Possibly one of the most important things you can do for your body
other than eating right, is to get the proper amount of sleep. I know, you are busy! I know you are up and down all night with the kiddos (and pets). But you have to sleep if you want your body to fight off all the nasty germs/illnesses and recover from your training plan. It’s a must.
This is all I could think about last night as I was up and down a billion times with my dogs. We had a rough one last night and every time I went up and down the stairs, my legs were screaming at me. My left foot hurts and my legs are fatigued. On a good note, next week I get to cut back on workouts to freshen up for the Indianapolis Monumental Marathon. On a bad note, I’m pretty crabby.
There is a great article by Jeff Kuhland on rest and recovery HERE, which outlines 7 “elements” for rest and recovery. The #1 “essential element” is sleep. See the excerpt from the article below:
Sleep is the most important time to recover. Adequate levels of sleep help to provide mental health, hormonal balance, and muscular recovery. You need to get enough sleep, which is between seven to ten hours for most athletes. Everyone has individual needs based on their lifestyle, workouts, and genetic makeup.
- Hours slept before twelve at night are proven to be more effective than those slept after.

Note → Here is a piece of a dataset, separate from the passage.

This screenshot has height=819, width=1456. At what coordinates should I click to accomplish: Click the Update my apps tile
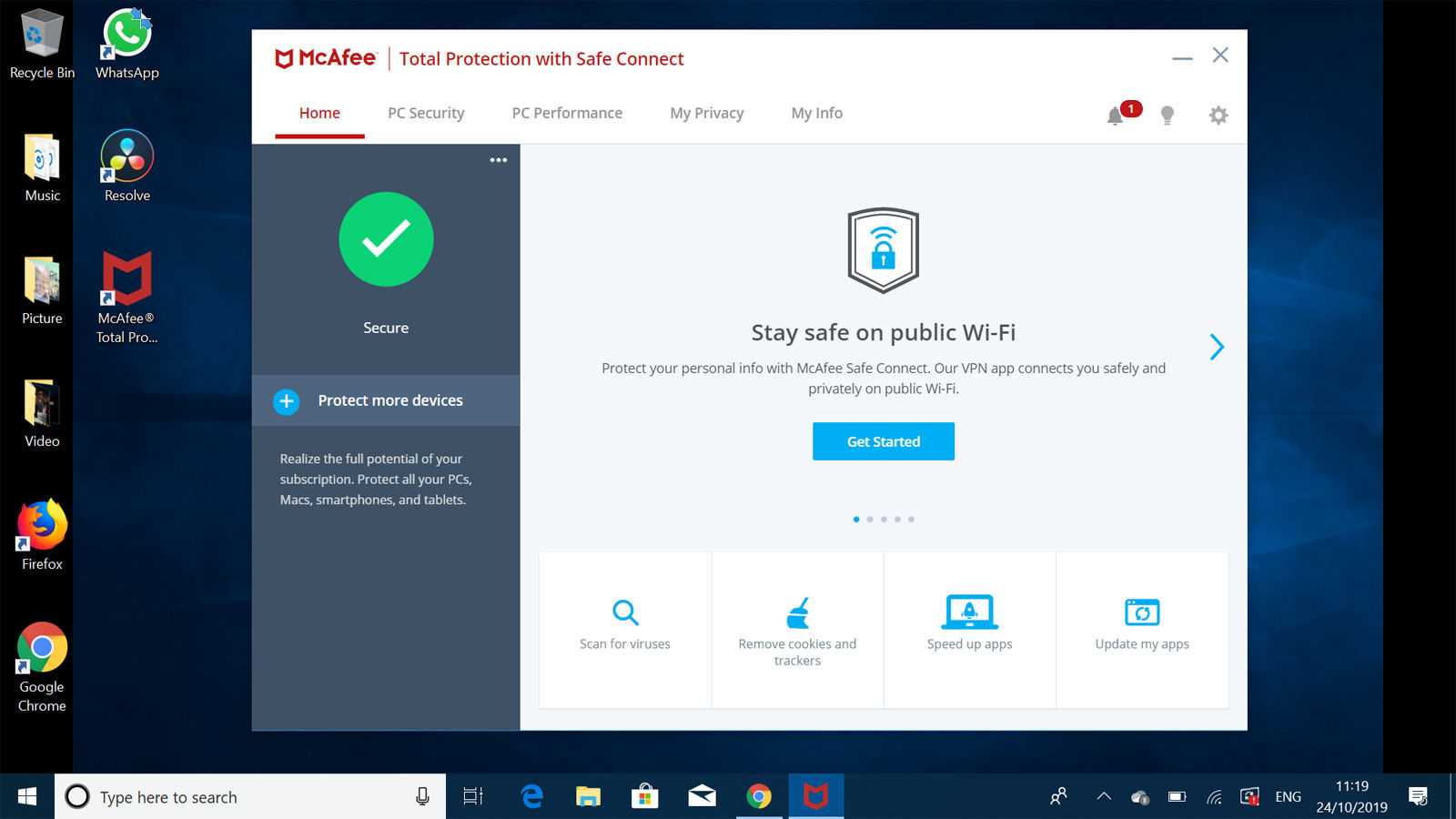[x=1142, y=628]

- Sleep in the most natural setting possible, with minimal to no artificial lights.
- Wakeup with the sun if possible.
- Fresh air and cooler temperatures help to improve the quality of sleep.
Seven to 10 hours of sleep per night. Who is getting that? And who is able to wait til the sun comes before they have to wake up? Not me, or anyone else I know. So what can we do about it? Here are a few suggestions:
- Go to bed earlier. I’ve been going “upstairs” early. Like between 7:45 & 8:30pm. Some days it feels like a punishment. Other days it’s a relief to get Mr. Michael settled early and have a bit of quiet in the house before sleepy time.
- Drink hot tea or take a hot shower before bed to relax.
- Use that crockpot & try to get dinner on the table earlier so that you aren’t cleaning up the dinner plates and rushing the little ones to bed at 8pm. So hard for me. I had everything cleaned up by 7 or 7:15p last night and it felt like a huge win.
- Read, write or do something for “you” directly before you turn out the lights. Step away from the kiddos for a minute and just breathe. Yoga, anyone?
- Get that workout in before dinner so that your endorphins have time to dissipate before bedtime. I’ve never been a fan of the evening workout but when I hit a workout after work, I keep it short & sweet with lower intensity.
- Avoid alcohol before bed. Article HERE from the Cleveland Clinic on what happens when you drink alcohol before bed. Think scary nightmares, sleep walking and frequent waking.
- No hydrating after dinner. I have a huge issue with this and usually drink a glass of water after dinner. That combined with my high water intake during the day leads to frequent potty breaks at night. I need to be better about this. My old weim wakes me up 2-3x a night to potty. It’s super frustrating when I have to get up before her and then I have 3 dogs ready to go outside. Yes, I have 3 dogs, which leads to the last thing.
- We aren’t supposed to sleep with our pets. If you have a dog, or two, or more in your bed at night, I don’t have to tell you why. This graphic says it all. My lovlies cause me a lot of unrest at night. But I still love them and wouldn’t change a thing.
Do yourself and your body a favor and try to get some extra rest. I know I can’t make up for sleep deprivation but sometimes on the weekend I like to lay down and rest for a bit mid day. Makes me happier and allows me to stay up longer with the kiddos for fun things like movie night. If you need me, I’ll be thinking about sleeping cuz I’m a little short on it for the week.
Any other suggestions on sleeping, getting to sleep or staying asleep? Let us know!